I have a project I’ve been working on for several weeks: A large open world terrain with quite a bit of flora, made with modifications to the third-person template. It was working fine until last night. Now whenever I hit the Play or Simulate button my FPS drops to about one frame every 3 seconds. Even the ambient audio stutters along with the visuals. Any ideas what would suddenly cause this? I can’t think of any recent changes I’ve made that would cause such a drastic drop. Other projects still run fine, and this project was playing at about 35 fps before I closed it last night.
I have good hardware, i7-4790k, 32GB RAM, GTX 980. Can load and run the full kite demo with no problems. It’s just something about the terrain in this project which is causing an issue, but for my life I can’t figure out what it is.
You can find this by using console commands.
All of the below are helpful at isolating causes or at least getting you close to a solid theory.
Stat raw
stat initviews
Profilegpu
Isolate your bottleneck and optimize or make changes to code in those areas. Closing other programs,apps and unneeded windows in editor help close blueprints and disable any popup overlays in any programs or background tasks,anything that draws attention from the rendered window can have horrible effects.

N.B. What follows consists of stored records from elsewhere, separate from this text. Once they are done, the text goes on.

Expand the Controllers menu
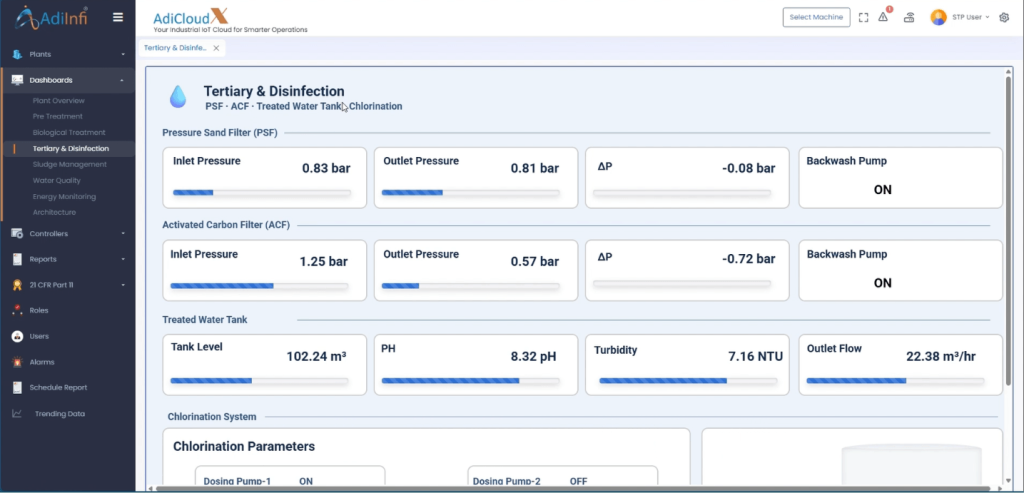Image resolution: width=1024 pixels, height=493 pixels. 67,233
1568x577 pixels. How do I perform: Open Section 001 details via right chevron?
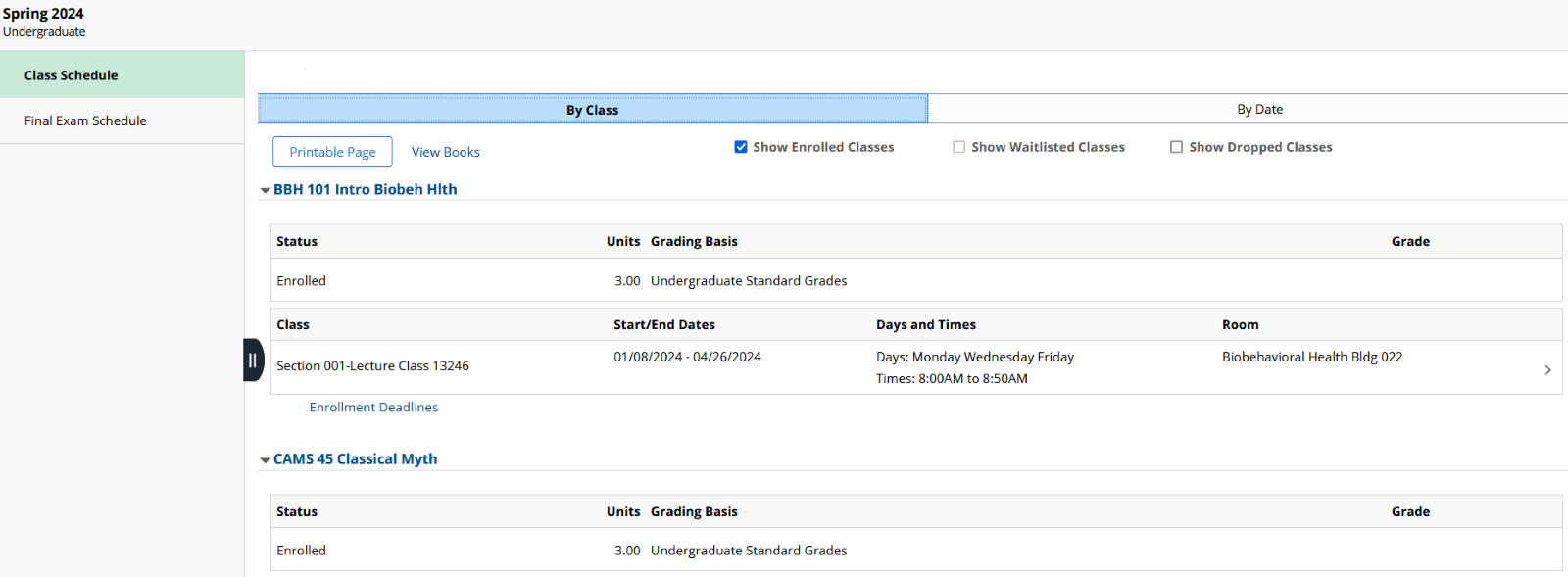1547,369
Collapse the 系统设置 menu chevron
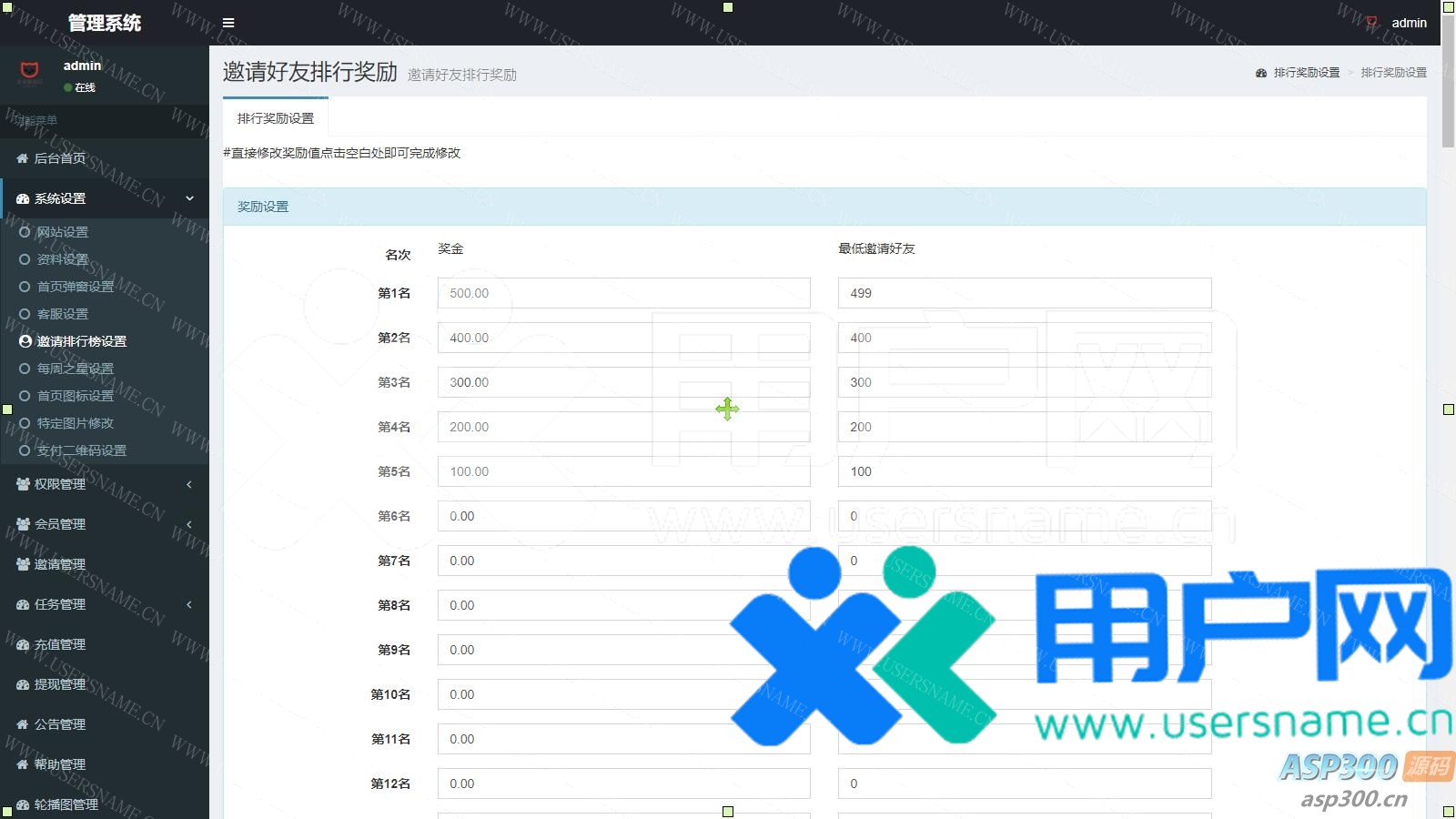The image size is (1456, 819). tap(189, 198)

Play test iteration and framerate profiling come near the end of the development cycle, not during it. You need to lookout for things like transparency overdraw, over complex materials, exaggerated particle emitters,nonexistent LOD meshes and poor static mesh culling. Having a good idea of the tradeoffs during content creation pipeline will allow you to avoid most problems. Too many concurrent tick events throughout the game can bog you down too.
Post some photos of your project trouble areas they sometimes speak louder than words.
Also the terrain lod,heightmap, base color pass and collision can kill open worlds if not take care of, dynamic shadow casting and all sorts of shadow problems can make the terrain seem over bearing.
How big is this open world terrain?
Actually for really large open worlds, they recommend that you use dynamic lighting because rendering lightmaps for such a large world is too time consuming. I’d link you to the article I read but I can’t for the life of me remember where it was.